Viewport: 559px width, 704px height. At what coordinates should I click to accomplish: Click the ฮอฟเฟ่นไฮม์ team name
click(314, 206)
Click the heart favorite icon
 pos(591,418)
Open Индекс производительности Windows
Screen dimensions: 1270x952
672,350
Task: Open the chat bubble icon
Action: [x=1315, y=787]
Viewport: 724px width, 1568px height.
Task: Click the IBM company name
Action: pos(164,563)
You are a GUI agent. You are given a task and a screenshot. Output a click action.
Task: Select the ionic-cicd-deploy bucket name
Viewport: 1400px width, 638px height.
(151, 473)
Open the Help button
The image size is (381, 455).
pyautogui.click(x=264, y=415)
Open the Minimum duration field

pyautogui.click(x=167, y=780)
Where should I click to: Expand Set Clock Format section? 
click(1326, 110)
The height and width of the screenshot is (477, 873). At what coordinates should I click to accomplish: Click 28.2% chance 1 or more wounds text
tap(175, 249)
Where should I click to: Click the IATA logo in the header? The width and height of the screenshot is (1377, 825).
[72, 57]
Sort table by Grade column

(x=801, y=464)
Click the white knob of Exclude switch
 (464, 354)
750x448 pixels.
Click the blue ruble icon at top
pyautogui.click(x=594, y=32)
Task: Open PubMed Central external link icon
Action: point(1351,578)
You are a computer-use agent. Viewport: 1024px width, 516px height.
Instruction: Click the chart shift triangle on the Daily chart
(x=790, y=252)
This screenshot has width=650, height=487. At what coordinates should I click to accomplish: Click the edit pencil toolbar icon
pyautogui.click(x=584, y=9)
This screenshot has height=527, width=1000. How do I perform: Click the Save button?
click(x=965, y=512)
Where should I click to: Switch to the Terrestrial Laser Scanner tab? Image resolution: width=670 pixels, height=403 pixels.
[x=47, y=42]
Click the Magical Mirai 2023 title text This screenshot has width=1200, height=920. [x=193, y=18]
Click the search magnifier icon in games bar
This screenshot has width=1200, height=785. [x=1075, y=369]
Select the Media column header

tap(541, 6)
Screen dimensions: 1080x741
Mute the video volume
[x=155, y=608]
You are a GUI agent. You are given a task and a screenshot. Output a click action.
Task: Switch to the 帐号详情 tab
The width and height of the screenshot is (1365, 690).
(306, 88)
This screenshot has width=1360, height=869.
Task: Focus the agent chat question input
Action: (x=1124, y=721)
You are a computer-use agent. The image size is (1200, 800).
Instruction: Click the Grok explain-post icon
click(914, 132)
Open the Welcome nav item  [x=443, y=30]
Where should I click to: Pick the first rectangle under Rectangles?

◆ REQUIREMENT:
What this exercise asks for is every line of the data above with the word "computer".

◆ ANSWER TO THE PROBLEM:
You are a computer-use agent. Viewport: 1024px width, 516px height.
You are a computer-use agent. The image size is (1200, 800).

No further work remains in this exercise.